此演讲使用中文 (This will be presented in Chinese)

Xiaoyong Zhu (Microsoft)
11:15–11:55 Friday, 2017-07-14
数据科学&高级分析 (Data science & advanced analytics)
地点: 多功能厅5B+C(Function Room 5B+C) 观众水平 (Level): 中级 (Intermediate)
必要预备知识 (Prerequisite Knowledge)

A basic understanding of R, Spark, and machine learning

您将学到什么 (What you'll learn)

Learn how to use R to analyze terabytes of data

描述 (Description)


- 我们会介绍微软R服务器的设计原则和架构,以及它和Apache Spark的集成。

- 演示如何使用R服务器来进行在Apache Spark上的可扩展的机器学习,以及使用R语言来分析T字节级数据。

R is a popular data science tool for data analysis. However, it has many drawbacks, such as its memory utilization and single-thread design, that limit its usage for big data analysis.

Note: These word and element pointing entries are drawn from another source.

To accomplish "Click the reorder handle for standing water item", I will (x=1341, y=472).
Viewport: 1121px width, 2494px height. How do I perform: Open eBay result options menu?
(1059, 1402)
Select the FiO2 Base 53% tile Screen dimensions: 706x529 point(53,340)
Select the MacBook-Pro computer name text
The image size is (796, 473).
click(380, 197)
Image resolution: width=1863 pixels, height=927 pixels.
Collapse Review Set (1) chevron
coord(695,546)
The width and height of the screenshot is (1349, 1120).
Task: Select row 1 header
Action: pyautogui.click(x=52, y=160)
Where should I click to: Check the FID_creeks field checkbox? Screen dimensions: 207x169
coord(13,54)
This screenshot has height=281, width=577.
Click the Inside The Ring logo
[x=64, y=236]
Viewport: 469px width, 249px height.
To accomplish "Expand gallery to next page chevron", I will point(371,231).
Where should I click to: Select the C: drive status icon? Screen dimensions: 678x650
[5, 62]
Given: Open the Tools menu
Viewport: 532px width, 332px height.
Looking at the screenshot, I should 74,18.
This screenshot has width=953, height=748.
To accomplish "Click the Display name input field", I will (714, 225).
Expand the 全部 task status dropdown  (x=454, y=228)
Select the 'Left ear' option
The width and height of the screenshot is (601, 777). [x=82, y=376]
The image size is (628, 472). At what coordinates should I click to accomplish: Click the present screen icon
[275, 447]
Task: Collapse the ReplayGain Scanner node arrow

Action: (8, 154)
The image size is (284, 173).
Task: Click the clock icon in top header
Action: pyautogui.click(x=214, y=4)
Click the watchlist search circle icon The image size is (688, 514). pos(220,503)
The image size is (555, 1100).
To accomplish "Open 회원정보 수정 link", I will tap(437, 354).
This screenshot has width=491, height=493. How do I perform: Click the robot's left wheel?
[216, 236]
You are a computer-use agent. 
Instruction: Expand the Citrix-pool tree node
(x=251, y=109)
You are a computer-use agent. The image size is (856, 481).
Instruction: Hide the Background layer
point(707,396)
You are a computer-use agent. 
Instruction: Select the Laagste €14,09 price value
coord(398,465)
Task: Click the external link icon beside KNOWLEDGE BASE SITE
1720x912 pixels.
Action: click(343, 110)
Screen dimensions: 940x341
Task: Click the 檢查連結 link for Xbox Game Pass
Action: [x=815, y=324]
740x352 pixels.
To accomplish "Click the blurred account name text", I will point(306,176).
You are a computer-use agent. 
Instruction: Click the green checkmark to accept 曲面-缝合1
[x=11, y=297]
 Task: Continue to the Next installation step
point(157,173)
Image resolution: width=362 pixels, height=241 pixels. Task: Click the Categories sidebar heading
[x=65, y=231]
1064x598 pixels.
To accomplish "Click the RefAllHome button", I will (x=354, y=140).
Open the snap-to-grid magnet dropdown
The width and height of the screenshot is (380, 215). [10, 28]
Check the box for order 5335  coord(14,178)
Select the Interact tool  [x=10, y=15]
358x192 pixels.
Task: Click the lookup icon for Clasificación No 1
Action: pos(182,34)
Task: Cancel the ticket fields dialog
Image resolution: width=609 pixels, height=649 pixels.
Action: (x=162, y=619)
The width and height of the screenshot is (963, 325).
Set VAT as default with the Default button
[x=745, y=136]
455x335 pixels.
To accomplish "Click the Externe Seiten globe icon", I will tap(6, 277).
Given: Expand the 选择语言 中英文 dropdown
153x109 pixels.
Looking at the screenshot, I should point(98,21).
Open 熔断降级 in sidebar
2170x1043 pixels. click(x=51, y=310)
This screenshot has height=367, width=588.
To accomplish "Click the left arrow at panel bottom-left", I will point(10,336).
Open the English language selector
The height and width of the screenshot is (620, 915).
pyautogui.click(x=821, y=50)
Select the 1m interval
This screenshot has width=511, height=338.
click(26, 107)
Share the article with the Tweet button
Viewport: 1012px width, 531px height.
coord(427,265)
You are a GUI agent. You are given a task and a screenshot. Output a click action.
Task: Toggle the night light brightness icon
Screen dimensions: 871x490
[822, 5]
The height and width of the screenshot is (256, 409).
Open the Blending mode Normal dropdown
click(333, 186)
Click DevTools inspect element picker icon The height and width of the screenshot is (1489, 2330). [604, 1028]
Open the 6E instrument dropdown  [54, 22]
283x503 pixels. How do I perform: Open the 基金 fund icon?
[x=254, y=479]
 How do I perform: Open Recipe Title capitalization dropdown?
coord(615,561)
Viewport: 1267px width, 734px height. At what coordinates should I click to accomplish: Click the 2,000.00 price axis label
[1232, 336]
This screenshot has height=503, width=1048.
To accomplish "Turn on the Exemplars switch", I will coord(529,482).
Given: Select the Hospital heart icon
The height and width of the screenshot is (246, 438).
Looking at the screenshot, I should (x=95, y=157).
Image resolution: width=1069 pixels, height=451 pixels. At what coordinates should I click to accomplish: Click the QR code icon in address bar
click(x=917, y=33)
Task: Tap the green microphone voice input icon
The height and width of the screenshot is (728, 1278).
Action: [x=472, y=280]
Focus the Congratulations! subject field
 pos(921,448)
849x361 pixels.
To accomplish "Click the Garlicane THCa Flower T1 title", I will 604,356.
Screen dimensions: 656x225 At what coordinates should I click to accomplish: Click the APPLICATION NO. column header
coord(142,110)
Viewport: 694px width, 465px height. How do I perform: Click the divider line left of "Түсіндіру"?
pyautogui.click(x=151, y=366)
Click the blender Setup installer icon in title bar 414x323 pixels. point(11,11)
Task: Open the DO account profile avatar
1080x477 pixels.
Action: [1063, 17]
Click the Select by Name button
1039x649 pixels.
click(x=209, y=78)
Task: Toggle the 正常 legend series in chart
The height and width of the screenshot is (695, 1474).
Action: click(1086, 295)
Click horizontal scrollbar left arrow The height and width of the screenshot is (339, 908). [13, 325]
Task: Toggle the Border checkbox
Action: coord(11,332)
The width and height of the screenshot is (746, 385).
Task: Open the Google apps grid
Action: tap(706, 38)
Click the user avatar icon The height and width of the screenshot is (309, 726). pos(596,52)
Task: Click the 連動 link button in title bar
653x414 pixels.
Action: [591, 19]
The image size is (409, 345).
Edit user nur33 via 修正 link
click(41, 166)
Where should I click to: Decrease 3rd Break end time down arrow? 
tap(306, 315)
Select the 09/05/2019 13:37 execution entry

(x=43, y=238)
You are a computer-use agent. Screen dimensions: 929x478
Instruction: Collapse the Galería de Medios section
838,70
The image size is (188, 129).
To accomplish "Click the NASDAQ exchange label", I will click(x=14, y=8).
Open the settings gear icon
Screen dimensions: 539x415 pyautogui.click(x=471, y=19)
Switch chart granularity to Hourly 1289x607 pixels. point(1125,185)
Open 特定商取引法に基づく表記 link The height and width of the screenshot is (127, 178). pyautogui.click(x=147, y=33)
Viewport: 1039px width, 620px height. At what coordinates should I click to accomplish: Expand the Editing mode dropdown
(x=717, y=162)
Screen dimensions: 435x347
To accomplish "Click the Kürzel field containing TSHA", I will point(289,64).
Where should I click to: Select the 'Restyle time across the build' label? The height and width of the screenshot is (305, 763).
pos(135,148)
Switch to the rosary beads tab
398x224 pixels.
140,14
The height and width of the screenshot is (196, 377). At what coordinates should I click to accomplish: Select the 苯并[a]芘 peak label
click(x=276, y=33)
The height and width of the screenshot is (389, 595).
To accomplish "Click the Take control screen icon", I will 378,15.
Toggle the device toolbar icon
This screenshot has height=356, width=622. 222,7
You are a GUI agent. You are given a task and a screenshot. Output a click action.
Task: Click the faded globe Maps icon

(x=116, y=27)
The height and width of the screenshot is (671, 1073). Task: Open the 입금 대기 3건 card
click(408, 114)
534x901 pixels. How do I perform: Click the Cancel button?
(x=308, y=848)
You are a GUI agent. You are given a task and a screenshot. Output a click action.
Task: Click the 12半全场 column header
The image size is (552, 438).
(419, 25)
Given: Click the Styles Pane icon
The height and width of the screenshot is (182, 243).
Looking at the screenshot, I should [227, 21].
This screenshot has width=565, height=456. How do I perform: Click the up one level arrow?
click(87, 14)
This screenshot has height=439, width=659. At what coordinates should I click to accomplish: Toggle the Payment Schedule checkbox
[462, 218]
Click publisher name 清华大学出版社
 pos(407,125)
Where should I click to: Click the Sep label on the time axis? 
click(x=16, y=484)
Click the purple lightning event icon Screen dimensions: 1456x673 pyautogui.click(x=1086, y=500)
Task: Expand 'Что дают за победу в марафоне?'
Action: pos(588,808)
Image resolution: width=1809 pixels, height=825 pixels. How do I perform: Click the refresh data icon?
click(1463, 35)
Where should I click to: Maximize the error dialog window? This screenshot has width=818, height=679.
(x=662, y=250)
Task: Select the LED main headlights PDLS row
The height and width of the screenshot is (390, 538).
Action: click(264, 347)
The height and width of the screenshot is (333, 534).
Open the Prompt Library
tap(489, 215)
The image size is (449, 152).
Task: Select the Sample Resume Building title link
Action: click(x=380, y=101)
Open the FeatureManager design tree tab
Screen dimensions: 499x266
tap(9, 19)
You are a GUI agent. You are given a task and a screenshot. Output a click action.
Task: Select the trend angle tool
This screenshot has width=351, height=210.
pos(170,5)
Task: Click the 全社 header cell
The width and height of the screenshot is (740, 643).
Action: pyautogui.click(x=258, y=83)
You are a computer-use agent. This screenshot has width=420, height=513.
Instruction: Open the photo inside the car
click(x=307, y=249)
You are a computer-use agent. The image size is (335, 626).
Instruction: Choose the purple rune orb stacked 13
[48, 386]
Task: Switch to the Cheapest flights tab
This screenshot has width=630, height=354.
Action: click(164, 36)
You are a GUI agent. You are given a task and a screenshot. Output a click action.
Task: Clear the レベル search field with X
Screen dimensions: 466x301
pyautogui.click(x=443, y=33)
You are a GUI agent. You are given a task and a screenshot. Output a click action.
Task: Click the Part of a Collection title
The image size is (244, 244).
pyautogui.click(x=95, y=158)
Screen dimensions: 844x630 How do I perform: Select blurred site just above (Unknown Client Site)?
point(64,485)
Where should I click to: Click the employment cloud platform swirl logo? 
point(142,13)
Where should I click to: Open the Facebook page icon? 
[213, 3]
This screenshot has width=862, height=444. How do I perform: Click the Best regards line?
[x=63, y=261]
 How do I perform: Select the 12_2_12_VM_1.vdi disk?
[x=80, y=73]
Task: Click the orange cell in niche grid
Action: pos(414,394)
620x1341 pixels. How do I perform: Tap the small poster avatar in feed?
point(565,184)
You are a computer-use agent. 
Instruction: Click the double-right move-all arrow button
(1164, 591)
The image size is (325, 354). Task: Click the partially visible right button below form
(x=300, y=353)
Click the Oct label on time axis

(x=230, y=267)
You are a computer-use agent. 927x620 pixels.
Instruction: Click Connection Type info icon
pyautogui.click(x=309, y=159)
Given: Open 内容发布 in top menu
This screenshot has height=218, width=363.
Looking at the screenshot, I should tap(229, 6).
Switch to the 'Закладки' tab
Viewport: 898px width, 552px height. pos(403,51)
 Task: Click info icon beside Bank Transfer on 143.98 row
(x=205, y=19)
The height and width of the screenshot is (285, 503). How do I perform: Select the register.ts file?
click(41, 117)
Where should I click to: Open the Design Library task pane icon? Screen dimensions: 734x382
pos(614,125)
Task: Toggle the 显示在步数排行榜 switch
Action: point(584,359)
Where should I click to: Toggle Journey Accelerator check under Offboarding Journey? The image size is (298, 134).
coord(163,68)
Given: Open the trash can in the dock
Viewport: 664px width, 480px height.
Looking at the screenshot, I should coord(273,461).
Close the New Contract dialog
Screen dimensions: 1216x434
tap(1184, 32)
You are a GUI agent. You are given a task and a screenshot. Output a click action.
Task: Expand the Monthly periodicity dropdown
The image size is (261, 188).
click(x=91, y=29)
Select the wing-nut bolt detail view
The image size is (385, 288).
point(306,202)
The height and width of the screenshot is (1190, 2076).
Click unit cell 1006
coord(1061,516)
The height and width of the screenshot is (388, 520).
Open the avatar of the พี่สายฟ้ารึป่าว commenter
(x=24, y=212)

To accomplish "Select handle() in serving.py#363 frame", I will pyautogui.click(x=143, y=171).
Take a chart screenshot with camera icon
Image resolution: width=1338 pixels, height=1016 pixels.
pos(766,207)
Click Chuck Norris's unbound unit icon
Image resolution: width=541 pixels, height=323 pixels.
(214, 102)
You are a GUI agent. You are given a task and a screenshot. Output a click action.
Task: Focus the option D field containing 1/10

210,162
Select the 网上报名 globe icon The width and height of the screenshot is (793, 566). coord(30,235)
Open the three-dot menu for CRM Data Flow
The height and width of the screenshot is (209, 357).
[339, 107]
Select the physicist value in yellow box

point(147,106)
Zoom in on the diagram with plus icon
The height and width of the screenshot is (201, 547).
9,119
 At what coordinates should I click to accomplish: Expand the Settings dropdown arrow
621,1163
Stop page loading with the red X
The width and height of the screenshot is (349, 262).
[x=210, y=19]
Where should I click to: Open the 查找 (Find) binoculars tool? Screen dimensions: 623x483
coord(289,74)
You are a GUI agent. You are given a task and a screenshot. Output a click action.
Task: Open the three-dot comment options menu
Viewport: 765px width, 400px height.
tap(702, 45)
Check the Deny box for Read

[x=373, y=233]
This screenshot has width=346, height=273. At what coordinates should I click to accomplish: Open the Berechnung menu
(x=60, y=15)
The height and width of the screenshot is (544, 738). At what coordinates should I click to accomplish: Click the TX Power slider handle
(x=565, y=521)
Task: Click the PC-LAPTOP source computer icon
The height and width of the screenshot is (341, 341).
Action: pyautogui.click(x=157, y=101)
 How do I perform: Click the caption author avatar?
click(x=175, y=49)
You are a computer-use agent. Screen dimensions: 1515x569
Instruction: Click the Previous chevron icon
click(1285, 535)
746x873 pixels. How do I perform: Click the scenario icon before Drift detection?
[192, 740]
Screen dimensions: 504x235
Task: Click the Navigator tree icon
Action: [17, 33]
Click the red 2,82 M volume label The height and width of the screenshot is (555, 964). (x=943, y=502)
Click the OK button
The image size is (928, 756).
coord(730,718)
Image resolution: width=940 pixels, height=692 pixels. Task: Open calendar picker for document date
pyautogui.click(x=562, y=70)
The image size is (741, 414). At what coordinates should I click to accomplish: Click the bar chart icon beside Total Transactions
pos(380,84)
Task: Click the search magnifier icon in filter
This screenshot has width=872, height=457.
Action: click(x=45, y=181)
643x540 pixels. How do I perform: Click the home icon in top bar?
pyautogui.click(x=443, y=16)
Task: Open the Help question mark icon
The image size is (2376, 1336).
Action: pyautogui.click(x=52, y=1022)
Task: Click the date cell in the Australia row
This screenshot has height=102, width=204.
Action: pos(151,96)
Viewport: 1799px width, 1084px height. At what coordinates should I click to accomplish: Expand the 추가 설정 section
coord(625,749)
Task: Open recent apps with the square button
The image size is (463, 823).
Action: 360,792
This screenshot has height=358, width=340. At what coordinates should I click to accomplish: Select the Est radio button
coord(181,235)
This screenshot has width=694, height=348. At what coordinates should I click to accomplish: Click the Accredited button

Xiaoyong Zhu explains how to use R to analyze terabytes of data, covering the design principles and the architecture of Microsoft R Server and its integration with Apache Spark and leading a demo on how to utilize it to perform scalable machine learning on top of Apache Spark.

Xiaoyong Zhu


Xiaoyong Zhu is a program manager at Microsoft focusing on scalable machine learning and advanced analytics.